# Thread Subscription...



## Elchimpster (Jan 31, 2007)

In the past the option of "Thread Subscription" was turned on by default.

Now since changing servers and basically, the massive growth of Heresy Online, I've requested for the Admins to turn this off and clear out the history of subscribed threads.

Why you ask?

Think about it this way:
Every post a person makes adds an entry to the database. If subscriptions are on...it just created two. Now every person that subsequently posts on those threads adds not only one entry, but two. This causes a huge bloat on the database, takes up processes and ultimately slows down the site.

On the whole, very few (maybe 5%) actually use this feature. Most folks weren't even aware of it.

It is perfectly okay to use the feature, you'll just have to go in to the User CP and turn the option on as it is now by default "OFF".

I apologize for any inconvenience this may cause. I know that a few of you may have been subscribed to threads and keeping an eye on them. Those are lost now, and if you want to re-enable the feature, please do!
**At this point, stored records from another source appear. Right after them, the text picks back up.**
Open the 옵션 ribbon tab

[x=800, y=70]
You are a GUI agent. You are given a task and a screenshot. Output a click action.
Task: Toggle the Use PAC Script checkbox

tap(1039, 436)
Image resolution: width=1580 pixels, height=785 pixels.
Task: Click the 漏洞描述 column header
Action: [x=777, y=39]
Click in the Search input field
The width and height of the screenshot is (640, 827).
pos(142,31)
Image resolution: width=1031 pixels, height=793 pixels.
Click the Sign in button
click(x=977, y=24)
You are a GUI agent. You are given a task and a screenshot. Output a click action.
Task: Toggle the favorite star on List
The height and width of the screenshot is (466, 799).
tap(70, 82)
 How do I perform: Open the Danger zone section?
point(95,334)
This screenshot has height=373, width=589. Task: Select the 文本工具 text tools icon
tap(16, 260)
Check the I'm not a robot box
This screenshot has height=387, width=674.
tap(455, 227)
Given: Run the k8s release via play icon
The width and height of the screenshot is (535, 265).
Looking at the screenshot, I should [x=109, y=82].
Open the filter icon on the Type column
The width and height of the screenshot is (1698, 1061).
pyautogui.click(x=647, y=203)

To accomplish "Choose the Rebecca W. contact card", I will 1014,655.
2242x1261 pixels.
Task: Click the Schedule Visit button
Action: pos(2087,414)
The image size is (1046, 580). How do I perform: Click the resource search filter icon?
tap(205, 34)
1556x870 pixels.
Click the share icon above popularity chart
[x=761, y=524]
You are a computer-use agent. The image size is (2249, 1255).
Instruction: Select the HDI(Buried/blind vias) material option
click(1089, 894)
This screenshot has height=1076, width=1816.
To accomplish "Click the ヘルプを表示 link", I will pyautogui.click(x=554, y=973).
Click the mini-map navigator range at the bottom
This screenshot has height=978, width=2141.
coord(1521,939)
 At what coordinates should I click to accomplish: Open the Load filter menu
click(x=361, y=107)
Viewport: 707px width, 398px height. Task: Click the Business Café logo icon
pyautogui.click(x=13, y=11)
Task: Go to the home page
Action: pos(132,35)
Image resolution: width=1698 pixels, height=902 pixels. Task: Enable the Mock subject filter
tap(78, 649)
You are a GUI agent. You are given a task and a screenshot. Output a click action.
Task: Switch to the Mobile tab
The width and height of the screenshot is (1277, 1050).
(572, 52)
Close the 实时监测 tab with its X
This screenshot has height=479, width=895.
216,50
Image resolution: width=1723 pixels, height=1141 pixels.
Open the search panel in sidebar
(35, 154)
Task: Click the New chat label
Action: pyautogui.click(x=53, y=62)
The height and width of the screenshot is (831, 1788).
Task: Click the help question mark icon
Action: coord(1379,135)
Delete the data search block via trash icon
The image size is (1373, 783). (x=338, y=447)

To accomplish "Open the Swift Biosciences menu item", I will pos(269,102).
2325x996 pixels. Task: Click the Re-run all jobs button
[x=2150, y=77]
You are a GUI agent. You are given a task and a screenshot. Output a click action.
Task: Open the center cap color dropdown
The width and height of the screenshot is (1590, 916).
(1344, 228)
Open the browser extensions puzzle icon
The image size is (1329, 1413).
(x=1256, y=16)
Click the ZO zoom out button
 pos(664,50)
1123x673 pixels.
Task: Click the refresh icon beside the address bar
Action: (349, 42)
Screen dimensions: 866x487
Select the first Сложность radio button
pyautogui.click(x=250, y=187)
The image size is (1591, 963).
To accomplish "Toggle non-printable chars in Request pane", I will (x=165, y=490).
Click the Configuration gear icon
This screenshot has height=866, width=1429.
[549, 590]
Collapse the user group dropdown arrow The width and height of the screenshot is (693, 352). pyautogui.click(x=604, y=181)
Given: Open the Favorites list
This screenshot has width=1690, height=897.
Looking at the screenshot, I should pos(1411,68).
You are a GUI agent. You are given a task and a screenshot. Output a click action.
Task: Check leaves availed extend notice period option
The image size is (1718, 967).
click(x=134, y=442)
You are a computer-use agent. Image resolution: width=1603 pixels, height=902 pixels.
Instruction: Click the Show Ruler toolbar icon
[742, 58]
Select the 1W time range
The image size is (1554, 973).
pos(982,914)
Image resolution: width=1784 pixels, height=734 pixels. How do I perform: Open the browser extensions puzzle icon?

My hope in this is that we will be able to keep the database lean and mean, and a 5% of people using this feature will have almost no impact (where everybody using it most certainly DOES have an impact).

Again, I apologize for any inconvenience.
This change was made in an effort to keep forum performance up to speed.

Cheers!

Elchimpster


----------



## Lord Reevan (May 1, 2008)

I got worried that I screwed up my page hehehe That makes way moe sense now


----------